Work order = Reproduce everything in the passage on computing a five-year rolling sum in R from "library(dplyr)" down to "filter(Rev != 0)".

Selected passage =

+++++

I will start with declaring a function to calculate the rolling sum using tibbletime::rollify
and expand the data frame to include missing FY
values. Then group and summarise while applying the rolling sum.
library(tidyr)
library(dplyr)
rollsum_5 <- tibbletime::rollify(sum, window = 5)
df %>%
complete(FY, Customer, Product) %>%
replace_na(list(Rev = 0), Rev) %>%
arrange(Customer, Product, FY) %>%
group_by(Customer, Product, FY) %>%
summarise(Rev = sum(Rev)) %>%
mutate(cumsum = rollsum_5(Rev)) %>%
ungroup %>%
filter(Rev != 0)
# # A tibble: 16 x 5
# Customer Product FY Rev cumsum
# <dbl> <chr> <dbl> <dbl> <dbl>
# 1 13575 A 2011 4.00 NA
# 2 13575 A 2012 3.00 NA
# 3 13575 A 2013 3.00 NA
# 4 13575 A 2015 1.00 11.0
# 5 13575 A 2016 2.00 9.00
# 6 13575 B 2011 3.00 NA
# 7 13575 B 2012 3.00 NA
# 8 13575 B 2013 4.00 NA
# 9 13575 B 2014 5.00 15.0
# 10 13575 B 2015 6.00 21.0
# 11 13578 A 2010 3.00 NA
# 12 13578 A 2016 2.00 2.00
# 13 13578 B 2013 2.00 NA
# 14 13578 C 2014 4.00 4.00
# 15 13578 D 2015 2.00 2.00
# 16 13578 E 2010 2.00 NA
N.B. The rolling sum in this case will only appear in the rows where the window (5 rows) are intact. It could be misleading to suggest that partial values are equal to a five year sum.

+++++

Listed entries =
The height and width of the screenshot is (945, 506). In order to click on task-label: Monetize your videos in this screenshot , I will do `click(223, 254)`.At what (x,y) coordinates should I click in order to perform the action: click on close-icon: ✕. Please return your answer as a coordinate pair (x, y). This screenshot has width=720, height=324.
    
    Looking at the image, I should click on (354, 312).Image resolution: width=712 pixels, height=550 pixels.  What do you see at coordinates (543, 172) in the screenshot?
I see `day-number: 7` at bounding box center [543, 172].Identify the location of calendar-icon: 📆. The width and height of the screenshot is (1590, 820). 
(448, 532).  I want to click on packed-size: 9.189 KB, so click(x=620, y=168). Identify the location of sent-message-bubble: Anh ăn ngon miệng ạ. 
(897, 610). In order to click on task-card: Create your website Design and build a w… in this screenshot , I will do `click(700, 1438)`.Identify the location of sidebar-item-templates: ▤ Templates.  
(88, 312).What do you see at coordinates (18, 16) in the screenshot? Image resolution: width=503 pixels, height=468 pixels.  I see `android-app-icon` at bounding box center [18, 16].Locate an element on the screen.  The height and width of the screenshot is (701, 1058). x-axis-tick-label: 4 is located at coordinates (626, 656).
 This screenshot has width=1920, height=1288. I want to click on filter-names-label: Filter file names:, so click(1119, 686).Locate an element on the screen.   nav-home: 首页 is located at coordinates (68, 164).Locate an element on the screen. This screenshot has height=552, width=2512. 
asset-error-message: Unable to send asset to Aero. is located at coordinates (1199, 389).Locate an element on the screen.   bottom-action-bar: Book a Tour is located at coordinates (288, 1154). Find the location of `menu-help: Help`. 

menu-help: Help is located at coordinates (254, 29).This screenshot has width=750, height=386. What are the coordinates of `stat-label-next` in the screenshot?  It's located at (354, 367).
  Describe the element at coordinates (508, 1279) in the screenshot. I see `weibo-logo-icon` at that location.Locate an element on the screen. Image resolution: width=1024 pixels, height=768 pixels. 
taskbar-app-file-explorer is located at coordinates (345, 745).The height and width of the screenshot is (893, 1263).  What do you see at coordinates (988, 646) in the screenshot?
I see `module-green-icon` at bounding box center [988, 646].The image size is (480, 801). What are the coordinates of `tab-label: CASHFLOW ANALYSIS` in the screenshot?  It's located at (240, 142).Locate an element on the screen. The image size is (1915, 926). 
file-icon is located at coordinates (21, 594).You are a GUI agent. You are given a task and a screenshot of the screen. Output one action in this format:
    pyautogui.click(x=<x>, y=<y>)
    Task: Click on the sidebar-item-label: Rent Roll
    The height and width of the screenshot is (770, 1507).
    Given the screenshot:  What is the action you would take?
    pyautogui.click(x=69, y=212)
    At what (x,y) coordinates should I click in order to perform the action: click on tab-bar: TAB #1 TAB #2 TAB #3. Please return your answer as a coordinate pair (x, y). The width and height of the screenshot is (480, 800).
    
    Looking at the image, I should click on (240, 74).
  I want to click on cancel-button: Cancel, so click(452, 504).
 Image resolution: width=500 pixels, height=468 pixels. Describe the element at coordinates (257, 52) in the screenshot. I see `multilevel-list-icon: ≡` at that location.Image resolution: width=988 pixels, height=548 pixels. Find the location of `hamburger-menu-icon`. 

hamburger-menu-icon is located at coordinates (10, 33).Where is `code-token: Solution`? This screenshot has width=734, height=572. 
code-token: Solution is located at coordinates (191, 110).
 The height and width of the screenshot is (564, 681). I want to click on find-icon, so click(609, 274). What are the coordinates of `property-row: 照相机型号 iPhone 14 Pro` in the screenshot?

+++++

Answer to this task =
library(dplyr)
rollsum_5 <- tibbletime::rollify(sum, window = 5)
df %>%
complete(FY, Customer, Product) %>%
replace_na(list(Rev = 0), Rev) %>%
arrange(Customer, Product, FY) %>%
group_by(Customer, Product, FY) %>%
summarise(Rev = sum(Rev)) %>%
mutate(cumsum = rollsum_5(Rev)) %>%
ungroup %>%
filter(Rev != 0)